Over the last week, 10,000 hives have arrived in Washington and Hancock counties. They come with about 25,000 bees in each hive and after pollination and reproduction, leave in three weeks having doubled their ranks.

“This looks very, very good,” Lindquist said. He explained that if you can see two to three bees a minute in one square meter of bushes, you will get optimal pollination. “And the more visits a bee makes to each flower, the larger the berry will be. Now we need Mother Nature to provide some nice rain throughout the summer. If this is indication, and nothing goes wrong, this could be a banner year.”

Even as the bees are working overtime in Wyman’s fields, a new survey released this week revealed that colony collapse disorder is still decimating the country’s commercial bee population.

Clusters of hives, called bee yards, are positioned throughout the barrens. Quarters — square sets of four hives — are protected from bears by electric fencing. Contrary to Winnie the Pooh images, the bears are after bee larvae and eating the honey is incidental.

Each honeybee has a range of two miles but the bee yards are much closer together. “We have so much to pollinate,” Lindquist said.

He said the honeybees will not fly if it is below 52 degrees, if it is raining or if the winds are too strong.

A week ago, these hives were standing in apple orchards and citrus groves in South Atlantic farmlands. From Maine, they will be trucked to New York to pollinate pumpkins and more apples.

Earlier this year, Wyman’s gave $50,000 to Pennsylvania State University for colony collapse disorder research.

A study by the U.S. Department of Agriculture and the Apiary Inspectors of America was released earlier this week. It shows that honeybee losses are continuing at a level that is economically unsustainable for commercial beekeepers.

“I’m worried,” Lindquist admitted. “With no bees, there is no crop, no Wyman’s.” Lindquist said honeybees are vital to the food supply.

“Einstein said, ‘Without pollination, life would not exist after four years,’” Lindquist said. “Honeybees pollinate one-third of all our food and another one-third of all the food that cattle and other livestock consume.”

The survey included 20 percent of the 2.3 million commercial honeybee colonies in the U.S. and found a 29 percent loss. The survey covered the over-wintering season of 2008-09.

This compares with losses of 36 percent and 32 percent in the two previous winters.

The cause of colony collapse disorder is still unknown, but about 26 percent of apiaries surveyed reported that some of their colonies died of the disorder — down from 36 percent of apiaries in 2007-08.

Other causes include premature queen death, starvation, cold, pests such as the varroa mite and pesticides. A more detailed report will be published later this year and commercial beekeepers believe the losses could be even greater.

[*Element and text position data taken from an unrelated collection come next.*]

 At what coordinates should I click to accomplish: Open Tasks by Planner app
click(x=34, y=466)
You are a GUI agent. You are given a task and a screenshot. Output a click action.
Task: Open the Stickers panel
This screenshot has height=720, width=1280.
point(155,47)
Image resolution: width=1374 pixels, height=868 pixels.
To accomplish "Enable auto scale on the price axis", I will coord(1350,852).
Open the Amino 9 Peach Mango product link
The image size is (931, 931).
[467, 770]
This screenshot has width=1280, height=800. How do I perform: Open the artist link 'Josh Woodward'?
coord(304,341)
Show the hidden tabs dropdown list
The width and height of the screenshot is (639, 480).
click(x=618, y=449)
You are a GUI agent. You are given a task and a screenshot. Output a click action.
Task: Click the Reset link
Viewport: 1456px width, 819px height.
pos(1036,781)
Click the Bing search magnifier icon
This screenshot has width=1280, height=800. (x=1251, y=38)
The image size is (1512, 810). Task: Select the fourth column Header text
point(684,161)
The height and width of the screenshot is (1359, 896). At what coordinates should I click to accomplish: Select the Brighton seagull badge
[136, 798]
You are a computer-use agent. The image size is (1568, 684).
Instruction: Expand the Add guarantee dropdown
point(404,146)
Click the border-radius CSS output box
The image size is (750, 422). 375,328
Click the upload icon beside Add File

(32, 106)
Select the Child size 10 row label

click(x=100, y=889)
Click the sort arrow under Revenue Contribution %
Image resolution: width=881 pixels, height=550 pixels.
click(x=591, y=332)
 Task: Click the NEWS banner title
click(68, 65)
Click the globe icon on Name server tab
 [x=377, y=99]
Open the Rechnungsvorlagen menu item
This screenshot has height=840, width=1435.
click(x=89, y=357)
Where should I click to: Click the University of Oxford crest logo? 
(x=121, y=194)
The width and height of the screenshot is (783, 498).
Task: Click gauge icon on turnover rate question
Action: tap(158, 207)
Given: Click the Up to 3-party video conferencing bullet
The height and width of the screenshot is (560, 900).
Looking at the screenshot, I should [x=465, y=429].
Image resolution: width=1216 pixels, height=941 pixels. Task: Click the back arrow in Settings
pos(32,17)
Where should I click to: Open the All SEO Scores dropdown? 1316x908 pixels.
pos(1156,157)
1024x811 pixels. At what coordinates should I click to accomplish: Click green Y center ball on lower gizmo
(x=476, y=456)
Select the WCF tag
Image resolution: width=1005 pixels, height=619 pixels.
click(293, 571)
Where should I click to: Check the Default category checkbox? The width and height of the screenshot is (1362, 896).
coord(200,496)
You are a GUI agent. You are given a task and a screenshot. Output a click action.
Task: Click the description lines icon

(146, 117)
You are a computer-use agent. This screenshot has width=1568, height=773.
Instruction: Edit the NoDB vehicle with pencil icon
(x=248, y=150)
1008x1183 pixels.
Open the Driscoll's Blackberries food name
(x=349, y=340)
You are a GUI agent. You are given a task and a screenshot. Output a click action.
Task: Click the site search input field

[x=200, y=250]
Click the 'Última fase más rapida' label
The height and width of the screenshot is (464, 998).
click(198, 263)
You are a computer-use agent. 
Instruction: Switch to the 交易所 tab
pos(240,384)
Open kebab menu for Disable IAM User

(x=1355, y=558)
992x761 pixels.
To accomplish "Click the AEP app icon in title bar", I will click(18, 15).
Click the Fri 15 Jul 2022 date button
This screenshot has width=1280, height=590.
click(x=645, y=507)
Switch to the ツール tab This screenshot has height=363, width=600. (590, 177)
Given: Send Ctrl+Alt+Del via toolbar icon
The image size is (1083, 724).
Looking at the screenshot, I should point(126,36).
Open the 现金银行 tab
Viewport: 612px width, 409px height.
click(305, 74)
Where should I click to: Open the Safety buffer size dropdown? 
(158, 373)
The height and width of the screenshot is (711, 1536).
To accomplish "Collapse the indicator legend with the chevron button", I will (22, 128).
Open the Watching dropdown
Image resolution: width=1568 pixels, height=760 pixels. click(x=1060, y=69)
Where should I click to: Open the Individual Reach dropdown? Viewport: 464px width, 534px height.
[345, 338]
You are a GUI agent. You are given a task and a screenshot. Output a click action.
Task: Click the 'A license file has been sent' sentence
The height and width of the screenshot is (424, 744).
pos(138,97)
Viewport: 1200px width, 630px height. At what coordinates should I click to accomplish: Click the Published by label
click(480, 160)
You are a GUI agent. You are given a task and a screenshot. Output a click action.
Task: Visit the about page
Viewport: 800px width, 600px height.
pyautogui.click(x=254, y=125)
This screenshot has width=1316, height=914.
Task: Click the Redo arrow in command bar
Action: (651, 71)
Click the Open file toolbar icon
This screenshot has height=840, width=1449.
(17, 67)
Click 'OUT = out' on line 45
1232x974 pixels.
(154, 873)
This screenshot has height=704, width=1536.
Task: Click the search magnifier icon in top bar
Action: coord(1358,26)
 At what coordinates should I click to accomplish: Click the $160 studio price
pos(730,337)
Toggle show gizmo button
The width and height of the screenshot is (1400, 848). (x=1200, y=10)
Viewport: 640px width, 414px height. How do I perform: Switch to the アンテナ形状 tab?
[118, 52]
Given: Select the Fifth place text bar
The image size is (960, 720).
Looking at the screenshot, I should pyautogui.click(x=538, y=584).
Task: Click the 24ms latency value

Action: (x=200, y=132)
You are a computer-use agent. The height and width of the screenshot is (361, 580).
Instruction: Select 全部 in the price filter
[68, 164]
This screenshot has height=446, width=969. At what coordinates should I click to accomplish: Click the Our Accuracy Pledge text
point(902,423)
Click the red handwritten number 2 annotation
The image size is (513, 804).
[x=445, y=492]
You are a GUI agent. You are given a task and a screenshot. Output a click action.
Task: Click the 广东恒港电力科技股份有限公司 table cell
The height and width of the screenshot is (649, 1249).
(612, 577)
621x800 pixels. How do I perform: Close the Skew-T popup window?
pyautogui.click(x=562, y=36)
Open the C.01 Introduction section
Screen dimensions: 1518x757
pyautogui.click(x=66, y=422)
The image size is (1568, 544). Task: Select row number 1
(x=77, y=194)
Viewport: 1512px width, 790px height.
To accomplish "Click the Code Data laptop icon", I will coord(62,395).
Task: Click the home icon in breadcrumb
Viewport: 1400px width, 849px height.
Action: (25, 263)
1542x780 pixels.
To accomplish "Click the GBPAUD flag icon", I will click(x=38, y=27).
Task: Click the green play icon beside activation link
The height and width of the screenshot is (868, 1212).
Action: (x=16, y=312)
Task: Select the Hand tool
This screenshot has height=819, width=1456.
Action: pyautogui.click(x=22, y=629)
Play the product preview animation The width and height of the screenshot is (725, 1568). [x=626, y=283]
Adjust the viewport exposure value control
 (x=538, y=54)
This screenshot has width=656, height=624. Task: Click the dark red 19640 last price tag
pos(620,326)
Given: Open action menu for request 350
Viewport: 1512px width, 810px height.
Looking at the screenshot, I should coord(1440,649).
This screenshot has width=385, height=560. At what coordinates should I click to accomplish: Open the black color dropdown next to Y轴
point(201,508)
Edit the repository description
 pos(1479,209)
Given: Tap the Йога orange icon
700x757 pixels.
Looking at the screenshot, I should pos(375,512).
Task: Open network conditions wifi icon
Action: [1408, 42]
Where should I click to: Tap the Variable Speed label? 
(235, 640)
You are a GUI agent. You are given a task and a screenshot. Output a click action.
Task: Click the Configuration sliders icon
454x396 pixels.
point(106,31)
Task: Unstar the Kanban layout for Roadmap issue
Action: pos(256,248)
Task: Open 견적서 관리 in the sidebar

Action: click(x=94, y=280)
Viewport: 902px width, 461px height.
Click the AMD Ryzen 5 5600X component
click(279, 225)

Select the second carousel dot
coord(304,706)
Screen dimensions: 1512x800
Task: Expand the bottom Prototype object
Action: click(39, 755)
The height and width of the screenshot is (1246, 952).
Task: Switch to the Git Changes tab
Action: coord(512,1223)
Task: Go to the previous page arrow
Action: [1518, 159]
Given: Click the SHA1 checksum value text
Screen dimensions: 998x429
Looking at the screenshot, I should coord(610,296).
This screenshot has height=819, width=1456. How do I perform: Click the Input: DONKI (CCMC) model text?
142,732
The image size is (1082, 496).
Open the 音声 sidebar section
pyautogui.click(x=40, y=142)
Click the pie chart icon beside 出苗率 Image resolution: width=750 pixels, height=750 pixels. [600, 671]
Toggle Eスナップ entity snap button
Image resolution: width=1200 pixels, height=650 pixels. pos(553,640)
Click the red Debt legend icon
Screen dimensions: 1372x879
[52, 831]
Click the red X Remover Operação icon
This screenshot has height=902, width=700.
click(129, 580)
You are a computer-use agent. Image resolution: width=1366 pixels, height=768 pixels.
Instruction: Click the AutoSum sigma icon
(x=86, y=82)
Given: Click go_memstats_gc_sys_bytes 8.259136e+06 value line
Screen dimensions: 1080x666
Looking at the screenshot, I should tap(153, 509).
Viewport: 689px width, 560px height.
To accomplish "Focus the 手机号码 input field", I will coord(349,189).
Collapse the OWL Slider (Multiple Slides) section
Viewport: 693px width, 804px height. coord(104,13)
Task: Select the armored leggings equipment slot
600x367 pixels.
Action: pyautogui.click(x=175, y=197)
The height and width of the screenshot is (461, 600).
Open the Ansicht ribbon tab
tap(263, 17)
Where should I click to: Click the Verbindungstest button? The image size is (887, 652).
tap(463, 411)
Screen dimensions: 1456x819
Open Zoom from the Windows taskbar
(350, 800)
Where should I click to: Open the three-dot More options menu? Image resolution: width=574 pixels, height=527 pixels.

Dave Hackenberg, a commercial beekeeper who winters his honeybees in Florida and provides the bees for Wyman’s fields, said earlier this week that his hive numbers dropped from 3,500 in October 2008 to 2,800 in January 2009, within the time period of the survey. But by February, he had lost 300 more hives.

“It’s spring, but the hives aren’t growing,” Hackenberg said. “I’m finding them blown out, dead or gone. They’re dwindling.”

Hackenberg said he and other beekeepers are scheduled to meet with U.S. Environmental Protection Agency officials next month to discuss the toxicity of “concoctions” that are a combination of fungicides and pesticides that the agency approved for use on crops.